John Kaminski has taken over the operation of the hotel in Owen.  Edward Thorson is the proprietor.  Mr. Kaminski has a 60-day option to buy.

 

Neale Laine has been appointed president of the new Owen city council. Adolph Haavisto has been reappointed chief of police.  Lawrence Clark has been retained as street, water and weed commissioner; Harry Dempsey has been retained as fire chief and R. F. Gaffney is again the city attorney.

 

Edward W. Pape, son of Mrs. Mary E. Pape of Owen, is scheduled to arrive soon in Naples, Italy, aboard the destroyer USS Sierra, Nev.

•••••••••

Marriage Licenses:

 

Irene Langjahr, 18, Unity and Alvin Edblom, 24, Unity; Jane Dolan, 19, Abbotsford, William Steffen, 19, Abbotsford; Patricia Dux, 18, Neillsville, Duane Anding, 21, Granton; Peggy Murphy, 20, Neillsville, Emil Aberle, 30, Neillsville; Charleen Lapp, 18, Dorchester, Clarence Stoeber, 29, Dorchester; and Ilene Rowley, 18, Loyal, Clarence Schlinsog, 22, Willard.
§ §
PROBLEM 1 -
Answer these questions about the Owen news items:
(a) Who is the proprietor of the hotel in Owen?
(b) Who has been reappointed chief of police?
(c) In what city is Edward W. Pape scheduled to arrive soon?
PROBLEM 2 -
Does each statement agree with the Owen news items? Answer yes or no, and quote the words that decide it.
(a) Mr. Kaminski has a 90-day option to buy the hotel.
(b) Harry Dempsey has been retained as fire chief.
(c) Clarence Schlinsog is from Loyal.
PROBLEM 3 - In the Owen news items, swap "city attorney" for "town attorney" and write out the passage that begins at the words "Neale Laine has" and stops after "USS Sierra, Nev.".

ENTRIES SHOWN -
§ §
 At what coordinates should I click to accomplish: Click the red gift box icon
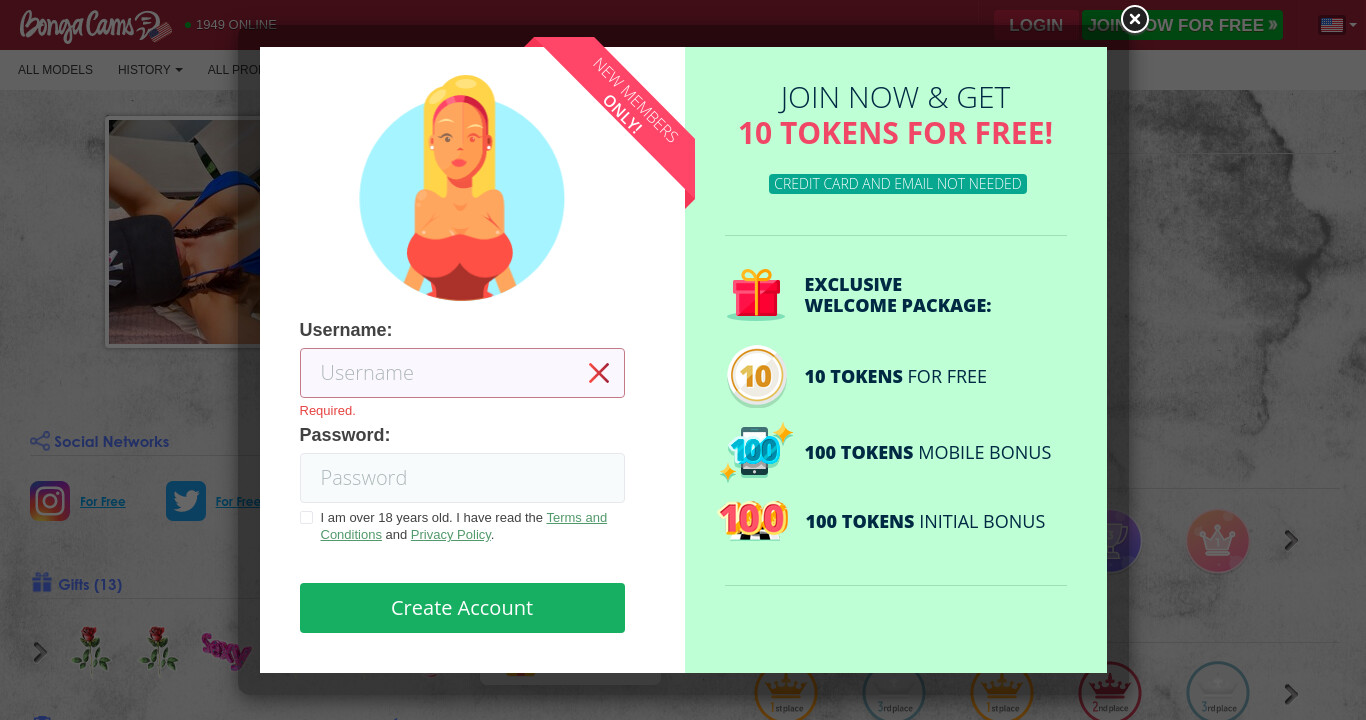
§ §
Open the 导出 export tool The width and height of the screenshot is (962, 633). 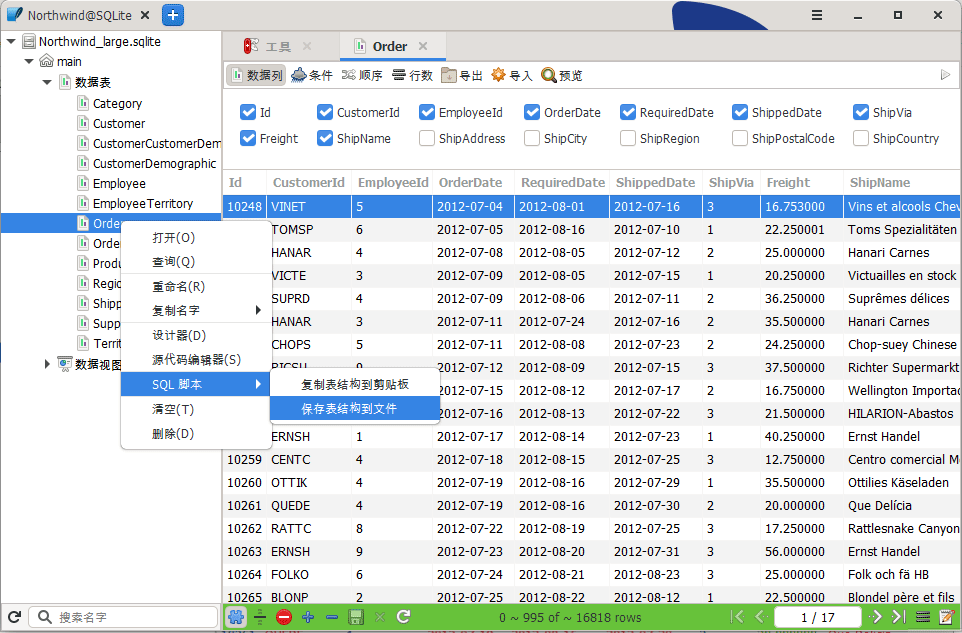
§ §
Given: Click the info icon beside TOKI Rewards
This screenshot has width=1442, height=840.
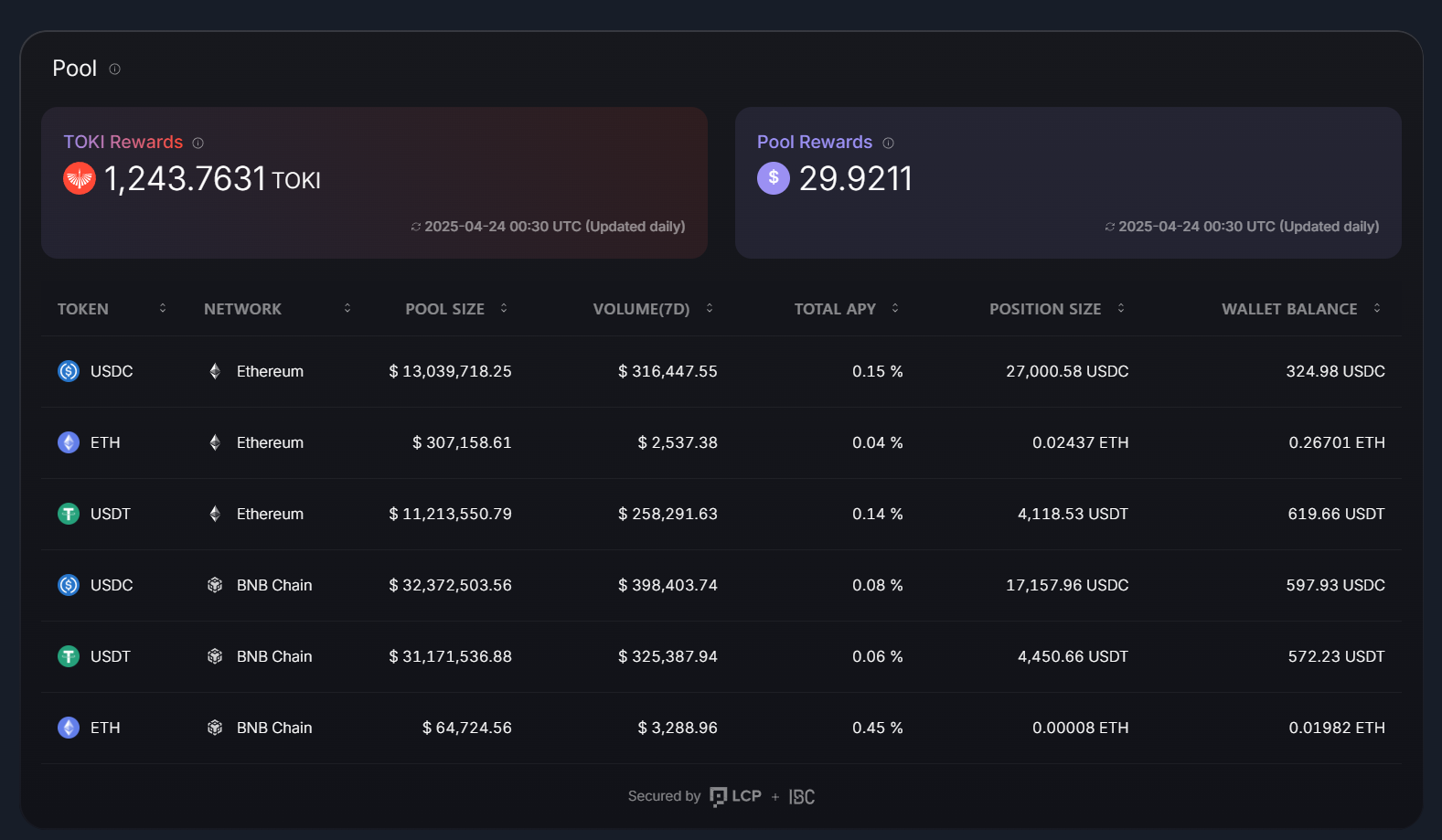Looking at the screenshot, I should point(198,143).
§ §
WRITTEN SOLUTION 1 -
(a) Edward Thorson
(b) Adolph Haavisto
(c) Naples, Italy

WRITTEN SOLUTION 2 -
(a) No: "Mr. Kaminski has a 60-day option to buy."
(b) Yes: "Harry Dempsey has been retained as fire chief"
(c) No: "Ilene Rowley, 18, Loyal, Clarence Schlinsog, 22, Willard"

WRITTEN SOLUTION 3 -
Neale Laine has been appointed president of the new Owen city council. Adolph Haavisto has been reappointed chief of police.  Lawrence Clark has been retained as street, water and weed commissioner; Harry Dempsey has been retained as fire chief and R. F. Gaffney is again the town attorney.

 

Edward W. Pape, son of Mrs. Mary E. Pape of Owen, is scheduled to arrive soon in Naples, Italy, aboard the destroyer USS Sierra, Nev.